“The attention mechanism allows the model to create the context vector as a weighted sum of the hidden states of the encoder RNN at each previous timestamp.”
“Transformer is a type of model based entirely on attention, and does not require recurrent or convolutional layers”
Context vector is the output of the Encoder in an Encoder-Decoder network (EDN). EDNs struggle to retain all the required information for the decoder to accurately decode. Attention is a mechanism to solve this problem.
“Attention mechanisms let a model directly look at, and draw from, the state at any earlier point in the sentence. The attention layer can access all previous states and weighs them according to some learned measure of relevancy to the current token, providing sharper information about far-away relevant tokens.”
GPT: Generative Pre-Trained Transformer. Unlike BERT, it is generative and not geared to comprehension/translation/summarization tasks, but writing/generative tasks. BERT is a response to GPT and GPT-2 is in turn a response to BERT. GPT-2 was released Feb’2019 and is trained on 40Gb of text
This attention concept looks akin to a fourier or laplace transform which encodes the entire input signal in a lossless manner – just my observation. Although implemented differently it’s a way to keep track of and refer to global state.

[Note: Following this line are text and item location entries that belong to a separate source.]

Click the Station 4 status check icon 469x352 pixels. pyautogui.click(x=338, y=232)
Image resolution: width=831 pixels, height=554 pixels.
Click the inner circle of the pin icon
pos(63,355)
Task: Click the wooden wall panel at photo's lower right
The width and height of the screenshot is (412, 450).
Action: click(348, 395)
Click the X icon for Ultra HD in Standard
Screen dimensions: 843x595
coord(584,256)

AutoML and Transformer – http://ai.googleblog.com/2019/06/applying-automl-to-transformer.html
BERT and GPT are both based on the Transformer ideas. BERT is bidirectional and better at ccomprehending meaning from the whole sentence/phrase whereas GPT is better at generating text.

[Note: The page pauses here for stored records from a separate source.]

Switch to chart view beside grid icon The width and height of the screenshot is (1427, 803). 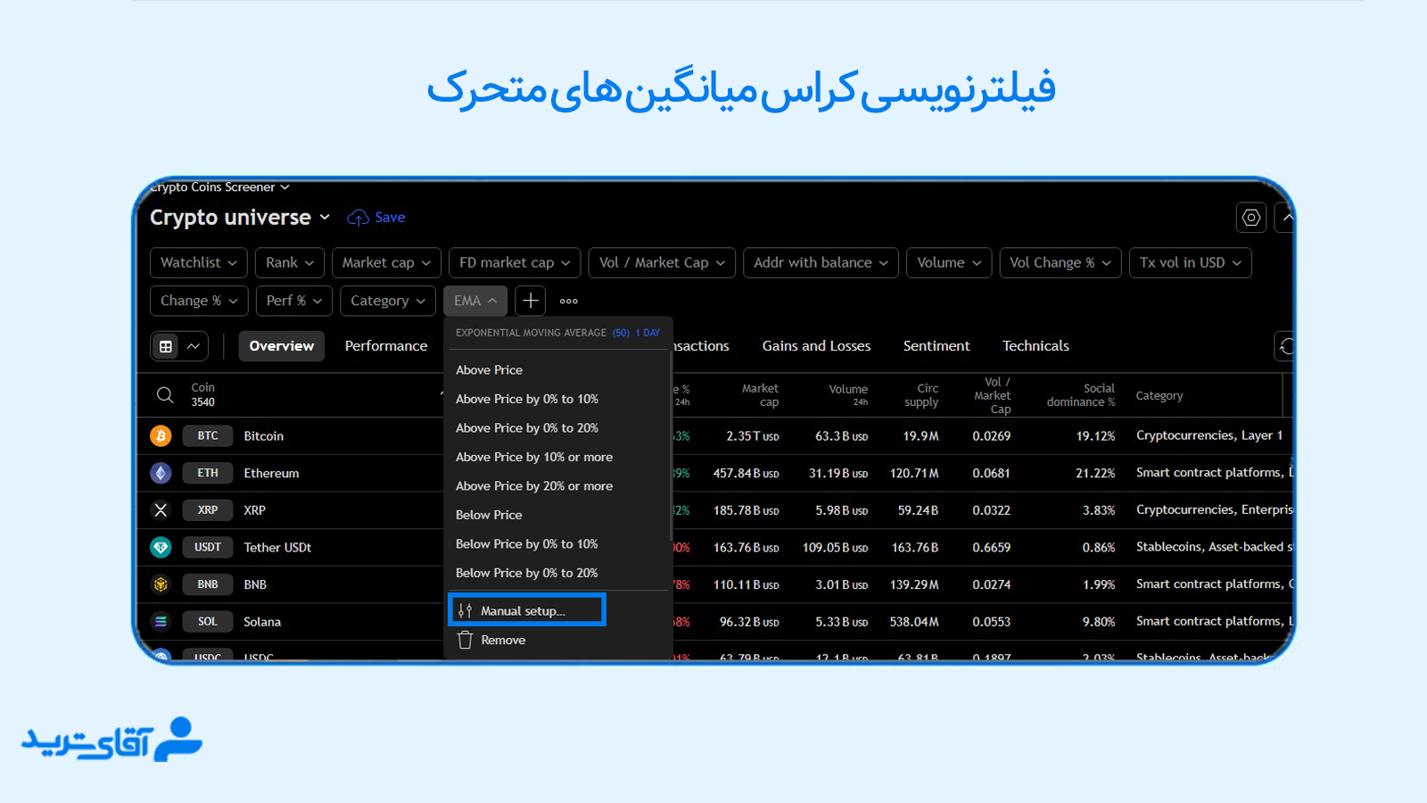(x=193, y=346)
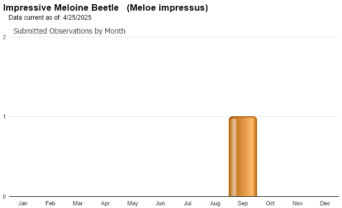Image resolution: width=342 pixels, height=208 pixels.
Task: Select the Jan label on the axis
Action: [22, 203]
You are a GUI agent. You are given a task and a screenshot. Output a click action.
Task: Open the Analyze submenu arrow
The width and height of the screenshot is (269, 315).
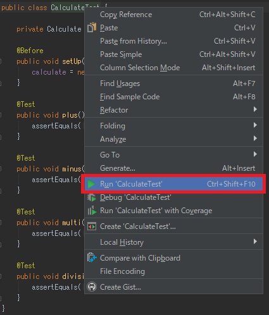click(x=255, y=139)
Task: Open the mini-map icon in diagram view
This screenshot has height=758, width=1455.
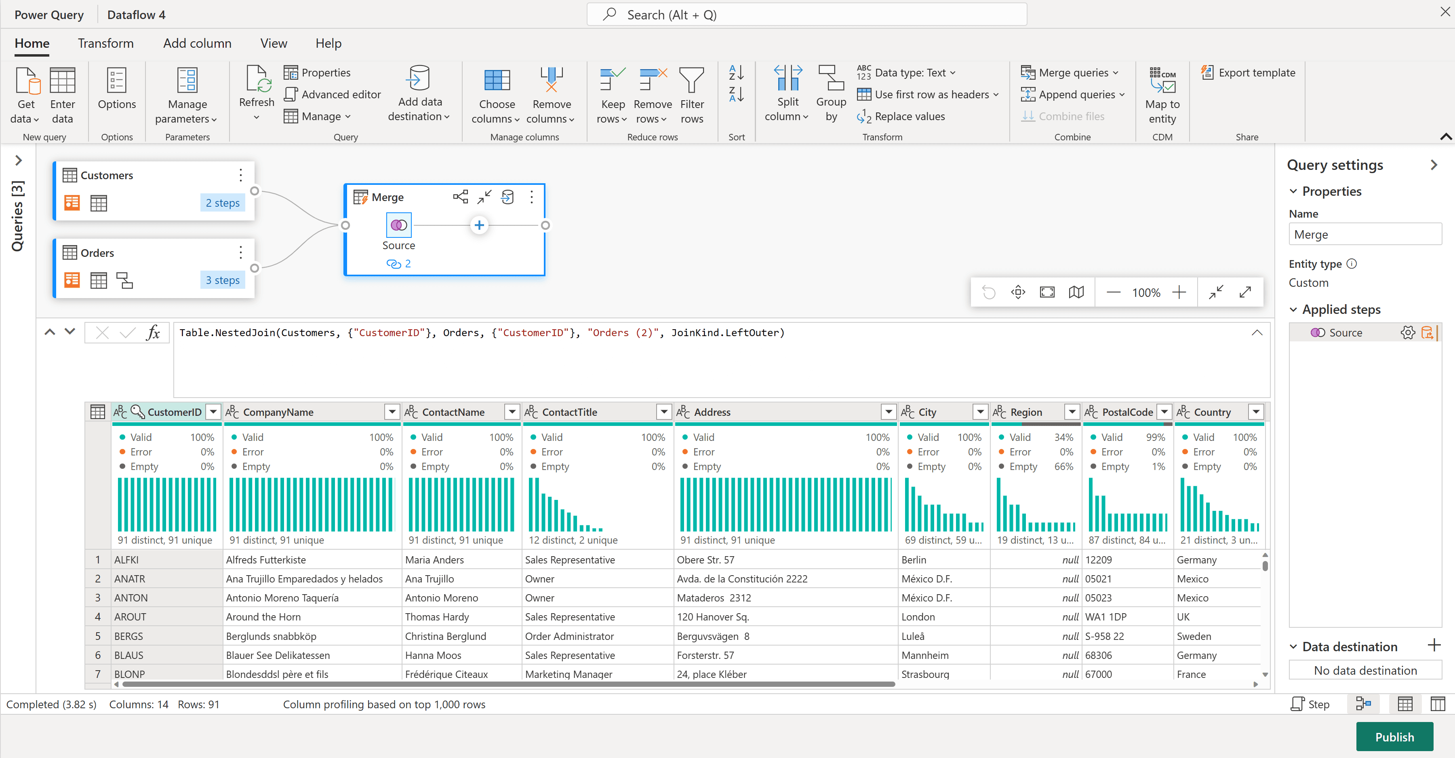Action: click(x=1076, y=292)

Bahdanau, 2014 https://arxiv.org/abs/1409.0473
“The most important distinguishing feature of this approach from the basic encoder–decoder is that it does not attempt to encode a whole input sentence into a single fixed-length vector. Instead, it encodes the input sentence into a sequence of vectors and chooses a subset of these vectors adaptively while decoding the translation. This frees a neural translation model from having to squash all the information of a source sentence, regardless of its length, into a fixed-length vector. We show this allows a model to cope better with long sentences.”